▸ **EXERCISE DESCRIPTION**
Copy these rows line for line, changing nothing.

-- START WORKING DATA --

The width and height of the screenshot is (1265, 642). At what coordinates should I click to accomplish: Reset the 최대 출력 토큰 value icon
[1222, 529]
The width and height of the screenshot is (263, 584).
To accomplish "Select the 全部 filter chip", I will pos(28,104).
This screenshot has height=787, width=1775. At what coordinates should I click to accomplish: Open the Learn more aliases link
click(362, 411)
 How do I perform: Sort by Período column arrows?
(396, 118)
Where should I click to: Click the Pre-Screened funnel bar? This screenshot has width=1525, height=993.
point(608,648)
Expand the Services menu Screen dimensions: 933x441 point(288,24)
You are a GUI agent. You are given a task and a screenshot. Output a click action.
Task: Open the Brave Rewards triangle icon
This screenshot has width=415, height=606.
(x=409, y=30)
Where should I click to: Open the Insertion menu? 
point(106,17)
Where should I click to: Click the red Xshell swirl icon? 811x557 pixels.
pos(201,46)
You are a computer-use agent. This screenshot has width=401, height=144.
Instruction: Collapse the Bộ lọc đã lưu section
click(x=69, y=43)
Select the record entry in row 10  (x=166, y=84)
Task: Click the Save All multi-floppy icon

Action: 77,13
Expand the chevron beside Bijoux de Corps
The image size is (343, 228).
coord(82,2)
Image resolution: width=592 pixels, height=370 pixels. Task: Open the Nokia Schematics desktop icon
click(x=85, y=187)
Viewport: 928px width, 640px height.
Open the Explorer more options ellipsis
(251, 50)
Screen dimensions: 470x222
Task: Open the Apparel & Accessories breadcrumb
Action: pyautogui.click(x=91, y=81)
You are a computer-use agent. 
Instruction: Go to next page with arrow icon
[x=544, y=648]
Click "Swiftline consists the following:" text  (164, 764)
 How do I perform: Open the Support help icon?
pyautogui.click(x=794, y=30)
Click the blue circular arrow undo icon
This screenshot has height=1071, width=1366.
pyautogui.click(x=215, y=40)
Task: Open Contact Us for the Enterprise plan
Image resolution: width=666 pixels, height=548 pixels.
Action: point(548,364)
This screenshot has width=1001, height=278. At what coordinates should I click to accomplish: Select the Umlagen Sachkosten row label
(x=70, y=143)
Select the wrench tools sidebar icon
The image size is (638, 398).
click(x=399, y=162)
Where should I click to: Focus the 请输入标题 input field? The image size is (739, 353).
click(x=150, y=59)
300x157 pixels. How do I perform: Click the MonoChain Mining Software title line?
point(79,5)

-- END WORKING DATA --

▸ **RESULT FOR THIS TASK**
The width and height of the screenshot is (1265, 642). At what coordinates should I click to accomplish: Reset the 최대 출력 토큰 value icon
[1222, 529]
The width and height of the screenshot is (263, 584).
To accomplish "Select the 全部 filter chip", I will pos(28,104).
This screenshot has height=787, width=1775. At what coordinates should I click to accomplish: Open the Learn more aliases link
click(362, 411)
 How do I perform: Sort by Período column arrows?
(396, 118)
Where should I click to: Click the Pre-Screened funnel bar? This screenshot has width=1525, height=993.
point(608,648)
Expand the Services menu Screen dimensions: 933x441 point(288,24)
You are a GUI agent. You are given a task and a screenshot. Output a click action.
Task: Open the Brave Rewards triangle icon
This screenshot has width=415, height=606.
(x=409, y=30)
Where should I click to: Open the Insertion menu? 
point(106,17)
Where should I click to: Click the red Xshell swirl icon? 811x557 pixels.
pos(201,46)
You are a computer-use agent. This screenshot has width=401, height=144.
Instruction: Collapse the Bộ lọc đã lưu section
click(x=69, y=43)
Select the record entry in row 10  (x=166, y=84)
Task: Click the Save All multi-floppy icon

Action: 77,13
Expand the chevron beside Bijoux de Corps
The image size is (343, 228).
coord(82,2)
Image resolution: width=592 pixels, height=370 pixels. Task: Open the Nokia Schematics desktop icon
click(x=85, y=187)
Viewport: 928px width, 640px height.
Open the Explorer more options ellipsis
(251, 50)
Screen dimensions: 470x222
Task: Open the Apparel & Accessories breadcrumb
Action: pyautogui.click(x=91, y=81)
You are a computer-use agent. 
Instruction: Go to next page with arrow icon
[x=544, y=648]
Click "Swiftline consists the following:" text  (164, 764)
 How do I perform: Open the Support help icon?
pyautogui.click(x=794, y=30)
Click the blue circular arrow undo icon
This screenshot has height=1071, width=1366.
pyautogui.click(x=215, y=40)
Task: Open Contact Us for the Enterprise plan
Image resolution: width=666 pixels, height=548 pixels.
Action: point(548,364)
This screenshot has width=1001, height=278. At what coordinates should I click to accomplish: Select the Umlagen Sachkosten row label
(x=70, y=143)
Select the wrench tools sidebar icon
The image size is (638, 398).
click(x=399, y=162)
Where should I click to: Focus the 请输入标题 input field? The image size is (739, 353).
click(x=150, y=59)
300x157 pixels. How do I perform: Click the MonoChain Mining Software title line?
point(79,5)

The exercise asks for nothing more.